At the risk of presumption under ignorance, this appears to me to be a conversation in which two voices that seem to disagree are really talking past each other. Scientists are not arguing that “absence of evidence is evidence of absence” of a benefit from mass screenings for low-prevalence problems — a logical fallacy best addressed by Oxford statistics education rockstar Doug Altman. Rather, we are arguing that harms from mass screenings for low-prevalence problems likely outweigh benefits under certain, common conditions. That this argument may be expanded to include not just statistical and historical evidence, but also economic logic — articulating the presence of perverse incentives for mass surveillance proponents to inflate accuracy, for instance — may unfortunately create particularly bad feelings. It’s in the public interest to tell that story, anyway.
We should also be explaining in rationalist terms why recent history suggests mass surveillance infrastructure, if further developed, would likely be abused.
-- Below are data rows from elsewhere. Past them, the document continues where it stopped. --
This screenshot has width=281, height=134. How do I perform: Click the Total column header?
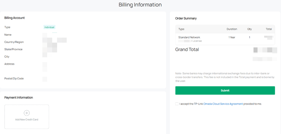tap(268, 29)
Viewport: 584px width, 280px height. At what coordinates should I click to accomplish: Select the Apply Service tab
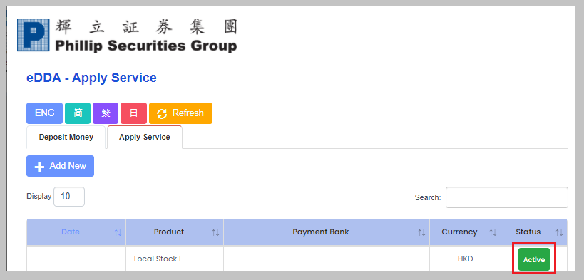click(x=145, y=137)
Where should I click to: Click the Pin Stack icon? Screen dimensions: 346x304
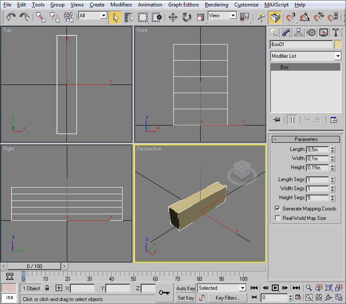(276, 120)
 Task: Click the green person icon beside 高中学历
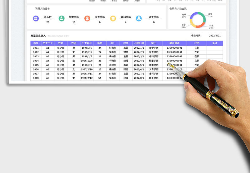click(62, 19)
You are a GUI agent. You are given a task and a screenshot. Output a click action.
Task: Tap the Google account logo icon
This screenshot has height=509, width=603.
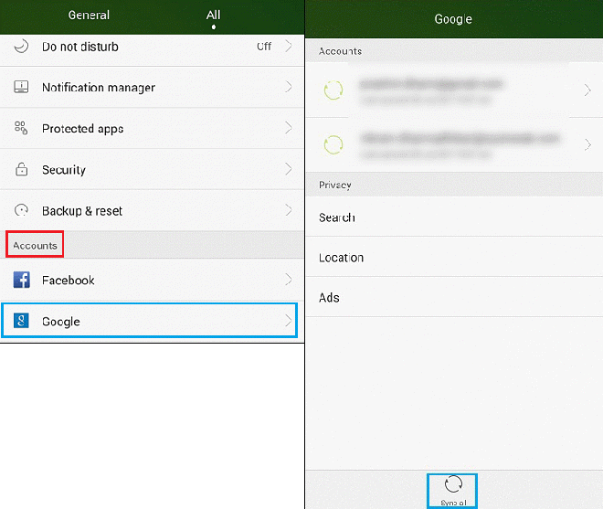click(x=21, y=321)
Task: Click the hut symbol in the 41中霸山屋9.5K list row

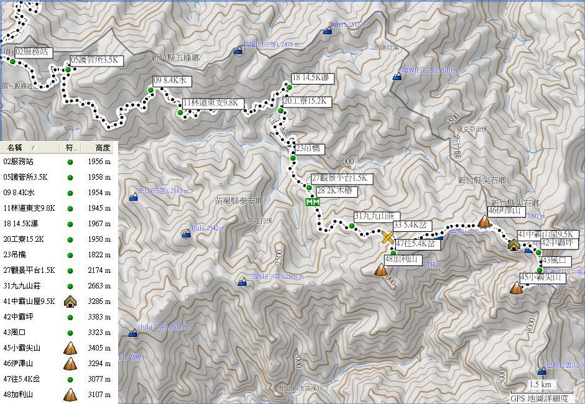Action: (70, 301)
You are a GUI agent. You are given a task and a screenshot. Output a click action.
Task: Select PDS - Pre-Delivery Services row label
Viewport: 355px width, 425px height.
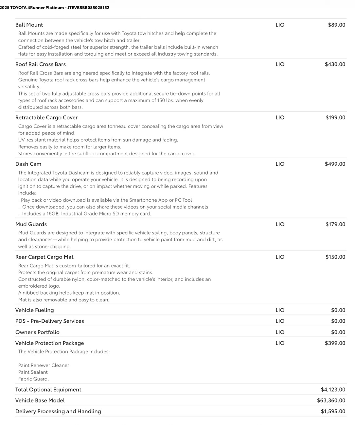point(50,321)
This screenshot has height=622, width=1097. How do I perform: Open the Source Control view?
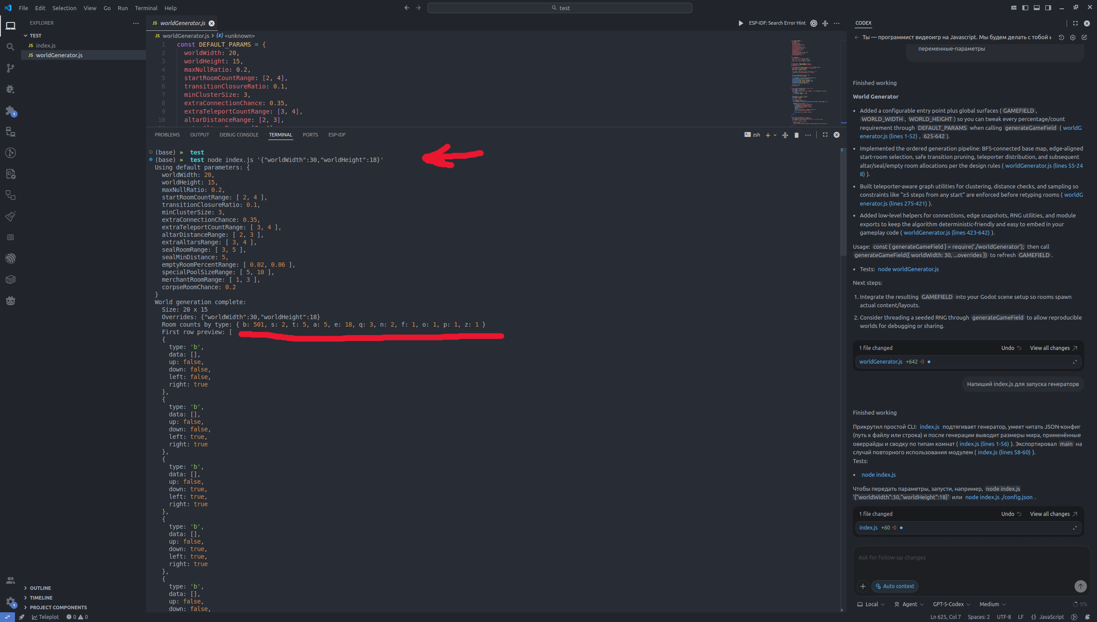click(x=11, y=68)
And in non-rationalist terms how we must not become what we abhor.
At the same time, we should remember that infrastructure is game. Some digital rights activists I respect and admire aspire now to reframe encryption in a positive light, to avoid being on the defensive and depressing people into inaction. And it’s true that encryption, anonymity, and all the rest of the “dark web” components that may effectively not exist in five years — they can protect a lot of beautiful things. Personal and political expression under censorship, democratic activism under authoritarianism, religious community under repression, forbidden love.
But the reality is that Apple may have already crossed the Rubicon by developing a tool to scan all digital communications, showing proponents of mass surveillance what they already knew — that client-side mass scanning can be done, outsourcing surveillance infrastructure to someone else (companies running the infrastructure) like it was usually done in the recent past. History suggests that whistleblowers have a vital role to play in counterbalancing public ignorance of state abuse of this type of power. This is why some people have taken considerable risks to support others who speak truth to power, and why society should think about what sorts of infrastructure might be useful for bolstering that predictably weak institutional support.
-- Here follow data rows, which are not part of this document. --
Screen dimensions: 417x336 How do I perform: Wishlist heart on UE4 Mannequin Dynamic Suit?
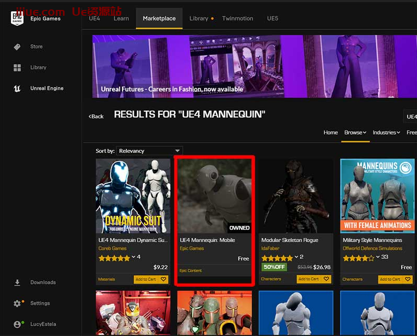163,279
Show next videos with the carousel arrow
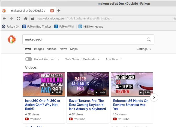The image size is (176, 127). 154,98
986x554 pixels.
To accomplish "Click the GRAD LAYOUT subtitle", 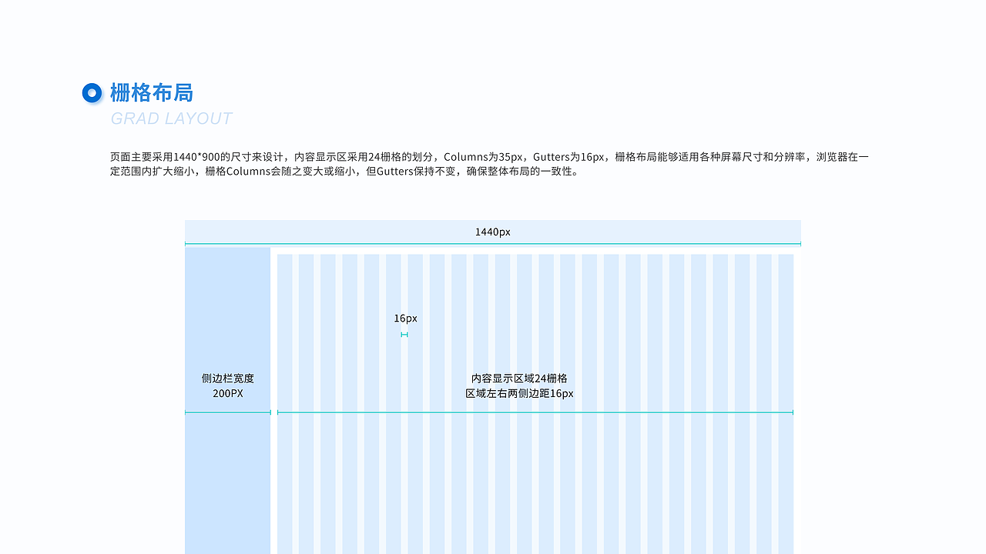I will 171,118.
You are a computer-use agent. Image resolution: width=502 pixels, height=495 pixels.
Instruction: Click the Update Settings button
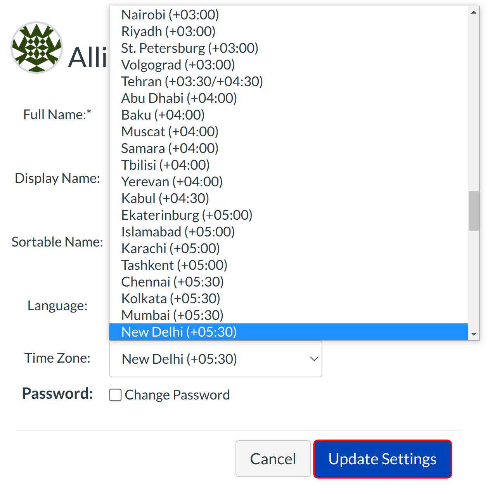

It’s difficult to know how to remember someone who may or may not be dead, but is gone. I’m not planning any kayaking trips. In the absence of a known ritual for observing the tentative grief that is such indeterminate absence, I’ll light a candle for Arjen one of these nights, cook a steak to Yo Yo Ma, and read Shakespeare under the big, blue blanket. Despite dedicating his life to helping others navigate the bleeding edges of technology for the public good, Arjen took the time to appreciate the finest inventions civilization has to offer — from fire and computer networks, to good food and great art. He was (or perhaps still is, one way or another) an imminently civilized and well-educated man — with some curious but common enough blind spots. We all have them, and if we’re lucky, grow in time to better hear and see the larger conversations and stories of which we are a part. I’m still training my ear.
Arjen remains part of these stories.